The key-stanza (Third verse) under question as to its authorship was written nearly one thousand years ago by a Jewish songwriter and put on the score page by F. M. Lehman, a Gentile songwriter, in 1917.”
Did you catch all that? Due to financial hardship, Frederick was forced to supplement his pastoral income by working a manual job packing fruit into wooden crates. While at work one day, the thought of God’s love for him was overwhelming, so much so that he sat on one of the lemon crates he was packing and scribbled out the first two stanzas and the chorus of his now famous hymn.
“Upon arriving home, he hurried to his old upright piano and began arranging the words and composing a melody to fit them. He soon had finished two stanzas and the melody to go along with them, but now what was he to do? In those days, a song had to have at least three stanzas to be considered complete. (A far cry from the songs of our day that only need have three words!) He tried and tried to come up with a third stanza, but to no avail.” (Eve, “Frederick M. Lehman and ‘The Love of God’, 2020)
It was then that the Lord brought to mind the camp-meeting sermon he had heard years before. Unbeknownst to the speaker at the time, the evangelist had concluded his message by quoting from a poem that had been composed by Rabbi Meir Ben Isaac Nehorai, a Jewish poet from 11th century Germany.
Were all the skies parchment,
And all the reeds pens, and all the oceans ink,
And all who dwell on earth scribes,
God’s grandeur could not be told.
BECAME THE 3RD STANZA …
Could we with ink the oceans fill
and were the skies of parchment made,
Were ev’ry stalk on earth a quill
and ev’ry man a scribe by trade,
To write the love of God above
would drain the oceans dry,
Nor could the scroll contain the whole
tho’ stretched from sky to sky.
The song/poem of Rabbi Meir was actually constructed in the literary form of an acrostic, much like Psalm 111, where each verse begins with a successive letter of the Hebrew alphabet (Psalm 119 is another example of an acrostic psalm). Frederick had preserved the poem in writing at the time he heard it, not realizing how important his actions would be later in life.

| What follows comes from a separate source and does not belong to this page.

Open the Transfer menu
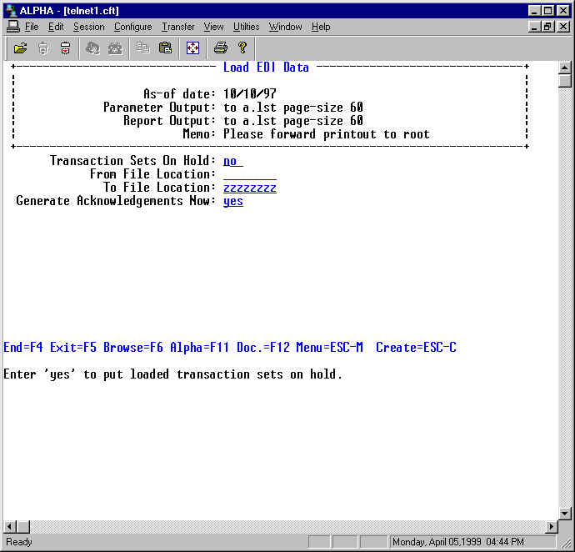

The life of Frederick and the backstory to his famous hymn is captured brilliantly by the 2013 movie Indescribable, starring J.C. Scott as Walter Lehman. You can watch the entire video at www.youtube.com/watch?v=Tm4JJsj7aYc.
Frederick lived out the last years of his life in Pasadena, California. The German immigrant went home to be with his Savior on February 20. 1953. He and his wife, Emma Lou, are buried side by side in the Forest Lawn Memorial Park of Glendale, California.